Tramadol is a lesser-known prescription drug that sits in the shadow of notorious narcotics like Fentanyl, OxyContin, and Vicodin; however, recent headlines have many in the U.S. asking, “Is tramadol a narcotic? Is tramadol an opioid? Is tramadol addictive?” Not only were opioids responsible for 28,466 deaths in 2017, the Wall Street Journal reported in 2016 that tramadol is killing more people than heroin in Northern Ireland.1, 2 As the worldwide opioid crisis continues, there is a growing awareness of the danger of tramadol side effects, including overdose and addiction.
Tramadol is a narcotic opioid pain reliever with similar effects to morphine and codeine.3 Unlike other opioids, it also acts as a stimulant. Opioids were initially developed as a pain reliever, and they mimic the effects of the opium poppy.2 They work by altering the way the brain and nervous system respond to pain.4
The medication treats symptoms of moderate to severe pain in adults, especially osteoarthritis, and is currently sold under the brand names Conzip, Qdolo, and Ultracet (which also contains Acetaminophen).5
In 2014, tramadol became a controlled substance, but it wasn’t considered an opioid when first approved for marketing in the U.S. in 1995.6 Now, tramadol has a Schedule IV rating, which indicates a relatively low potential for misuse and dependence.7
Even though there is a low risk of dependence, there is a limit to the number of times tramadol can be refilled, and new prescriptions are required for the medication to continue.8
Tramadol comes as a tablet or liquid solution. In 2018, 36.5 million tramadol prescriptions were written in the U.S.1 A fast-acting version is taken every 4–6 hours, whereas an extended-release tablet or capsule should only be taken two times per day. It’s vital to talk to a doctor about any medications taken with tramadol since tramadol interactions can cause medical problems. Those who take tramadol for pain start with a lower dose and gradually increase.9
According to data from the Drug Abuse Warning Network (DAWN), between 2005–2011 emergency room visits that involved the misuse or abuse of tramadol grew by 250%10 A 2019 study by the National Survey on Drug Use and Health (NSDUH), an average of 1.6 million people misused tramadol between 2017–2019, and 0.5% of the population misused tramadol in the last year.11 Overwhelmingly, the drug was abused by taking more than the recommended dose or using tramadol from someone else’s prescription.11 Around 11% misused the drug to get high, 10% for relaxation, and almost 4% for both sleep and emotional regulation. Only 1.9% reported abusing the drug because they were “hooked.”
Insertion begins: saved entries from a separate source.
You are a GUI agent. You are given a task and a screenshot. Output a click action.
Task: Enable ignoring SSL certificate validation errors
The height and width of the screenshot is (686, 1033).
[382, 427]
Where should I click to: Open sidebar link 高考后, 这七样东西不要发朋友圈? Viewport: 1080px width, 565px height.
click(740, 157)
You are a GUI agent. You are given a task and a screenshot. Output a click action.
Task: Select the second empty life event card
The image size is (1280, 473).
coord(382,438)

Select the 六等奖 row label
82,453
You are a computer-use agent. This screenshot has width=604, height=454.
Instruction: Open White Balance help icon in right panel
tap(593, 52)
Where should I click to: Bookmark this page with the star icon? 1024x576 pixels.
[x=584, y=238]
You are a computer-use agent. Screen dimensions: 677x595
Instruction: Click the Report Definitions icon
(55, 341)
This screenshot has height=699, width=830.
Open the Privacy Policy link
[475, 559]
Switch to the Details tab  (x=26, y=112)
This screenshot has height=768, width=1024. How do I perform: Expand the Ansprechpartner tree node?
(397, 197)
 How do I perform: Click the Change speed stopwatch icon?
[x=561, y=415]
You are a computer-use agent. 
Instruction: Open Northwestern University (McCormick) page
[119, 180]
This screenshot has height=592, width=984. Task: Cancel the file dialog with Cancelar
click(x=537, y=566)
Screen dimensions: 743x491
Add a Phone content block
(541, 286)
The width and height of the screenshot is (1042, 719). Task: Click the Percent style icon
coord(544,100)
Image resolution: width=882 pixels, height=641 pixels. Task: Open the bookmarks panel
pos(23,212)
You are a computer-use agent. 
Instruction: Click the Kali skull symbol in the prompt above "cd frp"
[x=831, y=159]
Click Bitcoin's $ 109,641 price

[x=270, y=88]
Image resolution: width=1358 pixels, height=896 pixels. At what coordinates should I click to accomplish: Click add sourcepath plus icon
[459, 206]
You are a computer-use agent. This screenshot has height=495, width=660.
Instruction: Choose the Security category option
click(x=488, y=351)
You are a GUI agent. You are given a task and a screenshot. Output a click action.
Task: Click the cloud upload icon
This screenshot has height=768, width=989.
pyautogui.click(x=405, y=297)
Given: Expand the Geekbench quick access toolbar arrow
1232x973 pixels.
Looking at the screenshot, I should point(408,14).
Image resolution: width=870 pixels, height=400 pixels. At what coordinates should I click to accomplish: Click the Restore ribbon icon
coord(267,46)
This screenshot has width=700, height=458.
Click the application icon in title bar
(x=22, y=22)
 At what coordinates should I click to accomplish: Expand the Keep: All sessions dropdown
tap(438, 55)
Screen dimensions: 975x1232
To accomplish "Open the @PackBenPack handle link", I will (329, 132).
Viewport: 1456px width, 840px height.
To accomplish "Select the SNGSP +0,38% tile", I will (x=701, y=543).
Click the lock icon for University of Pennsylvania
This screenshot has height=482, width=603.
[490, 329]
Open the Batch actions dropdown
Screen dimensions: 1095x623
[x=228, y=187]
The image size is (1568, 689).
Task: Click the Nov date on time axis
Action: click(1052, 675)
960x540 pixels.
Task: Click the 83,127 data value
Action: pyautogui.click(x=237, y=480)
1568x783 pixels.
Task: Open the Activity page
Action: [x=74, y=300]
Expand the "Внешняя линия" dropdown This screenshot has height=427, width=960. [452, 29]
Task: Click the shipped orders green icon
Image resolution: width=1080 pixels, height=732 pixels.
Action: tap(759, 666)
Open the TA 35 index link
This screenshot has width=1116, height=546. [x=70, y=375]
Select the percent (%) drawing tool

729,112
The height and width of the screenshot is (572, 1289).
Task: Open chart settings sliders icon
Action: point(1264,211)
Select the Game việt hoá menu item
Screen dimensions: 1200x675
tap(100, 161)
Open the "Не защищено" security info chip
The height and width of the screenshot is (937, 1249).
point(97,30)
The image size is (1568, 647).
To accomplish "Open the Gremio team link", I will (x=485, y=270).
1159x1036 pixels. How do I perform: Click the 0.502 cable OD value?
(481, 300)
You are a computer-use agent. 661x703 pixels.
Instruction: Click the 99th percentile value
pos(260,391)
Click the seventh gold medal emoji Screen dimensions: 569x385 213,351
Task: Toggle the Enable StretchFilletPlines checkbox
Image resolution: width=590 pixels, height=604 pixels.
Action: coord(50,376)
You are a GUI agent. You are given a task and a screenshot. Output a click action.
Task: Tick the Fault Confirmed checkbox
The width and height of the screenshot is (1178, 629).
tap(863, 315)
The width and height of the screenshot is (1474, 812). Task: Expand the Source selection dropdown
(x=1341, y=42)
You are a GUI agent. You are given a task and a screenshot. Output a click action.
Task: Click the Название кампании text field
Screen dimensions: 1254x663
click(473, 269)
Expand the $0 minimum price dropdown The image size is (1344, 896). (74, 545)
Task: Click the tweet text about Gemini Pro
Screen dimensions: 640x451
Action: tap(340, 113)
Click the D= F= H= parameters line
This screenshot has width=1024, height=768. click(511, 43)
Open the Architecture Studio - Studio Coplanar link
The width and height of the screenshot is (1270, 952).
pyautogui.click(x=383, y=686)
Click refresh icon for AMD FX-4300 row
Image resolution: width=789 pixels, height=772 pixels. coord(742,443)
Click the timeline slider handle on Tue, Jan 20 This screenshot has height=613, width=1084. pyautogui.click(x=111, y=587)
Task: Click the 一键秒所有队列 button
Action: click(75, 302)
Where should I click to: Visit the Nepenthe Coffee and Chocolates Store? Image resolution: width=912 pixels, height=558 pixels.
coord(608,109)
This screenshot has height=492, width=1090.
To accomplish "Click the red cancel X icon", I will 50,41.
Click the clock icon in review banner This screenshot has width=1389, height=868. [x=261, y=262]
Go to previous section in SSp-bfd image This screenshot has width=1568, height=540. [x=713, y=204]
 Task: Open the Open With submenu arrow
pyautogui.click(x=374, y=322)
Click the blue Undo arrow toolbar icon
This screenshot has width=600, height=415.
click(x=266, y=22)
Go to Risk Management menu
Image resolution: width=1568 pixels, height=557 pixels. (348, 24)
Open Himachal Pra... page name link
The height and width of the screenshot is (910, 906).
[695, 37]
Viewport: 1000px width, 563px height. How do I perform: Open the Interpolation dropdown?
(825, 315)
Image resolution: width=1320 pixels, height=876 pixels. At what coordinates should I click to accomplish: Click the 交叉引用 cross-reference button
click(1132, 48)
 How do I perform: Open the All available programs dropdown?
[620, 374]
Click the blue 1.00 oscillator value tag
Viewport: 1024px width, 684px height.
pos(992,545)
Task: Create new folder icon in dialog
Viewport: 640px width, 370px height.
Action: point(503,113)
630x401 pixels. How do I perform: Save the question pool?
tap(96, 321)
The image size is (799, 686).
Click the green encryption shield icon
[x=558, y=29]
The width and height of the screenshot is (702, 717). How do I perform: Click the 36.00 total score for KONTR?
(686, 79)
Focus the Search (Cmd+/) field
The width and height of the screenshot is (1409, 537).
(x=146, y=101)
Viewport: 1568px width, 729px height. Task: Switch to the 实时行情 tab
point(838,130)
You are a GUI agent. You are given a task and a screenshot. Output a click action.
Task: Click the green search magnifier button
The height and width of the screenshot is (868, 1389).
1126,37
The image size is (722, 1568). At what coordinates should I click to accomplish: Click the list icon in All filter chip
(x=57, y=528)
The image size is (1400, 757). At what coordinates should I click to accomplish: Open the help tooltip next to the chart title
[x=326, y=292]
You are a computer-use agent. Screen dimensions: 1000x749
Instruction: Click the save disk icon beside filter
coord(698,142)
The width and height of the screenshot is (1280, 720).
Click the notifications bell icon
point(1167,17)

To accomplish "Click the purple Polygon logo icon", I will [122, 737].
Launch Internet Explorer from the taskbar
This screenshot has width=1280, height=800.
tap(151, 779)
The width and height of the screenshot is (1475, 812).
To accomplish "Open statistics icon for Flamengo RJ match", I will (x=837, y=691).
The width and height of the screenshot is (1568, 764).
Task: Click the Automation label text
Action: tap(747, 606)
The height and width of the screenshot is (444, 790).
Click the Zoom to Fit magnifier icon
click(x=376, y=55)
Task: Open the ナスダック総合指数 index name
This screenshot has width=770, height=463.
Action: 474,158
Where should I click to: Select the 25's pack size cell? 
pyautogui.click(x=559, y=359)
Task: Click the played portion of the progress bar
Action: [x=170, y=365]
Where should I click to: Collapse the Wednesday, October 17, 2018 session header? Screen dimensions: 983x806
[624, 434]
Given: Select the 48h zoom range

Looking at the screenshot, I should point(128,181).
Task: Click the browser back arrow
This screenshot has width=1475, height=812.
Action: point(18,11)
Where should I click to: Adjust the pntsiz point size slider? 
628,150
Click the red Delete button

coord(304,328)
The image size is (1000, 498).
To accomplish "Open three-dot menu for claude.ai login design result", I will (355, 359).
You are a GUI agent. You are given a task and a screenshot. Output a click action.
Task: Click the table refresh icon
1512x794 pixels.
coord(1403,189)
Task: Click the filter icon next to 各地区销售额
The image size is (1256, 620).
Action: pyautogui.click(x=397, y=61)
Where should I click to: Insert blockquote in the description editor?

More severe tramadol side effects range from hives, nausea, and sexual dysfunction to acute liver failure, seizure, and loss of consciousness.8
Any slowed breathing or shortness of breath is cause for concern. Tramadol isn’t recommended for those with:8
It’s dangerous for pregnant women. It could also be dangerous for kids under 12 or teens under 18 to have their tonsils or adenoids taken out.8
Supplements, herbal products, and medications for irregular heartbeat, HIV, or migraines are also contra-indicated.
Tramadol can be addictive, and the chances of dependency increase when there is a family history of addiction, personal history of addiction, or mental illness.3 Besides substance use disorders, dependency is common among health professionals and some people who take tramadol for pain. Signs of an addiction include drug-seeking behavior and illegal actions to obtain drugs. Tramadol withdrawal, tolerance, and cravings can also be signs of addiction.1
Around 90% of people experiencing tramadol withdrawal have flu-like symptoms, while the other 10% experience confusion, paranoia, extreme anxiety, numbness, and even hallucinations.1
Naloxone can reverse the effects of an opioid overdose when administered quickly.
Withdrawal symptoms can make it harder to stop using tramadol. These symptoms can be relieved with slow tapering of the drug in tandem with lorazepam and clonidine for anxiety.10 Addressing a tramadol use disorder can be very similar to addressing an opioid use disorder as the drug and withdrawal symptoms act similarly.
Inpatient and outpatient treatment have proven effective for treating opioid use disorder. These treatments involve either staying full time at a treatment center or living at home while attending treatment during the day.
Additionally, cognitive behavioral therapy (CBT) can help manage underlying mental health issues, teach ways to handle stress better and overcome negative thinking.